**Data excerpts**.
━━━━
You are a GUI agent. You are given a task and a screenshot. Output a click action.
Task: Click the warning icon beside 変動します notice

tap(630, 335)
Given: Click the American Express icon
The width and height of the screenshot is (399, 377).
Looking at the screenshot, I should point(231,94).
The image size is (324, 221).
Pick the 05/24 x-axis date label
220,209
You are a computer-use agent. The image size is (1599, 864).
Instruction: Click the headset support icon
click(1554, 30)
━━━━
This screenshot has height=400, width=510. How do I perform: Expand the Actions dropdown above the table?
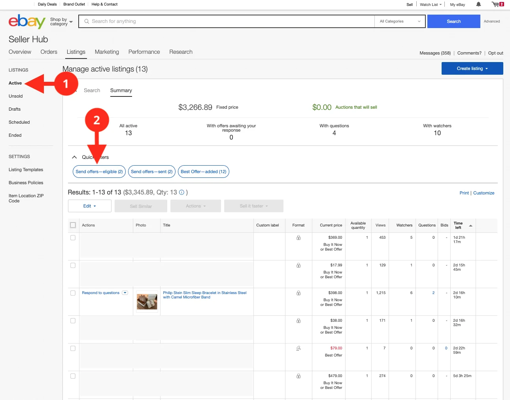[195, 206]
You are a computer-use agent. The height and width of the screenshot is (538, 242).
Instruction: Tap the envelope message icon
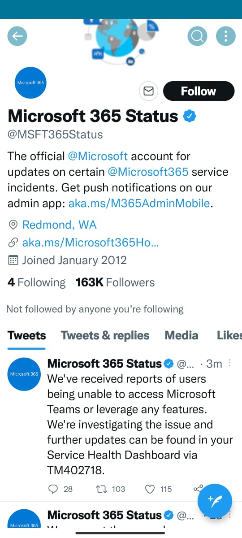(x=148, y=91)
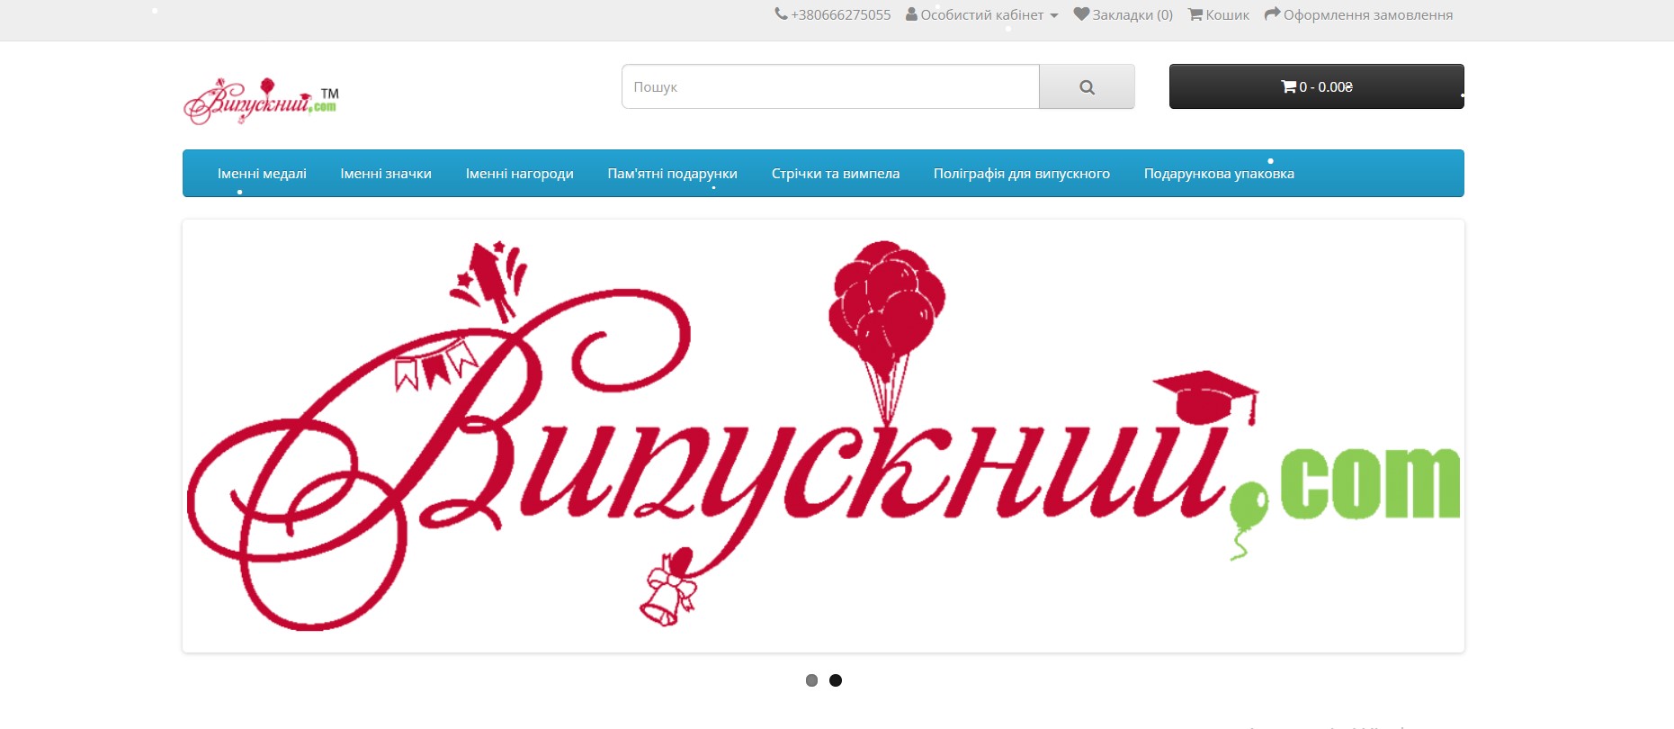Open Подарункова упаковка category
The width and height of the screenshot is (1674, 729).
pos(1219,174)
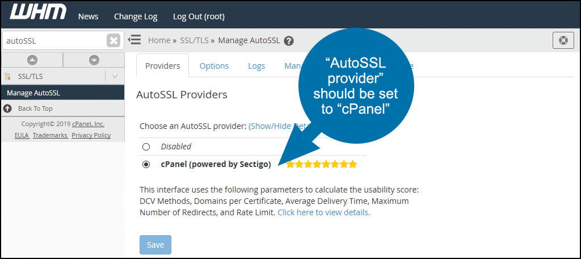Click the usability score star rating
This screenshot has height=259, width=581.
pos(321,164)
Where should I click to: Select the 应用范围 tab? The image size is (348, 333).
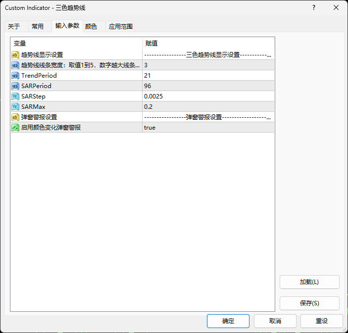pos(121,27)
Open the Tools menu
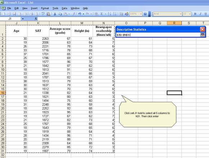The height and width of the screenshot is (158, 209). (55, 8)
━━━━
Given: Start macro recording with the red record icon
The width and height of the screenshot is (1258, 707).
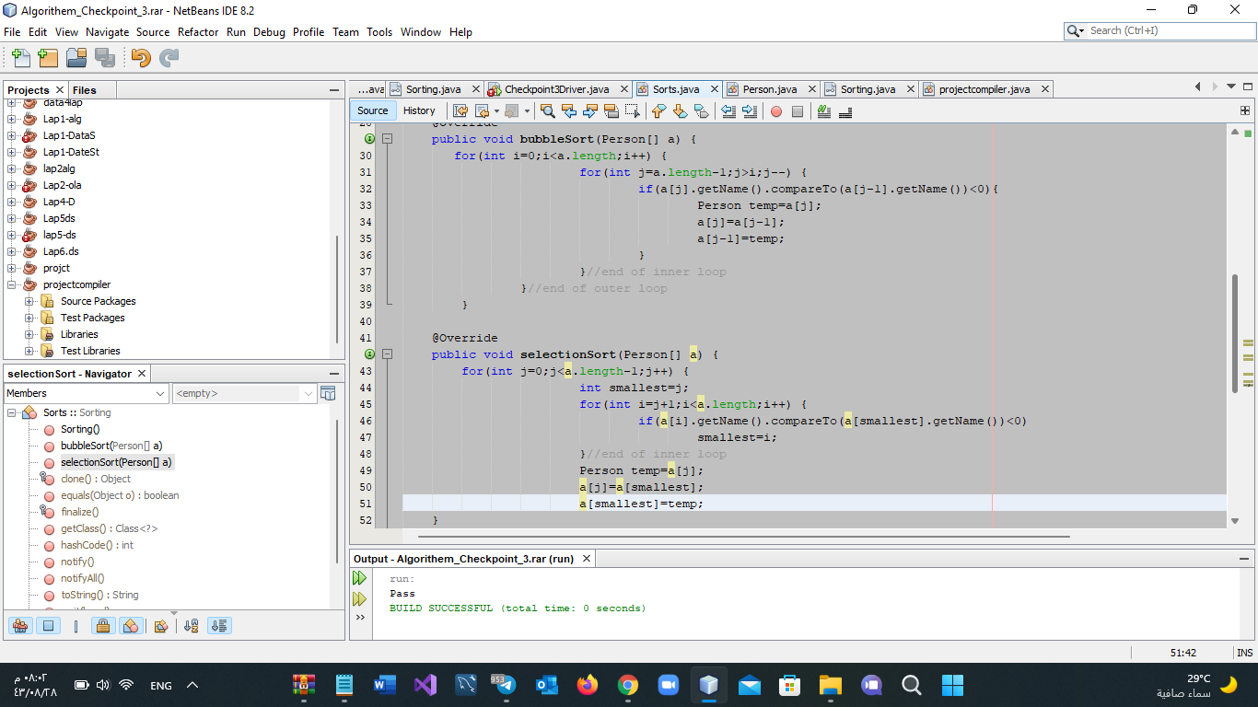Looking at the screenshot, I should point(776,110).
━━━━
**What this task involves**.
What lines in the data include the string "computer"? Copy each one.

**Answer box**.
You are a computer-use agent. The image size is (1599, 864).
You are a computer-use agent. The height and width of the screenshot is (538, 242).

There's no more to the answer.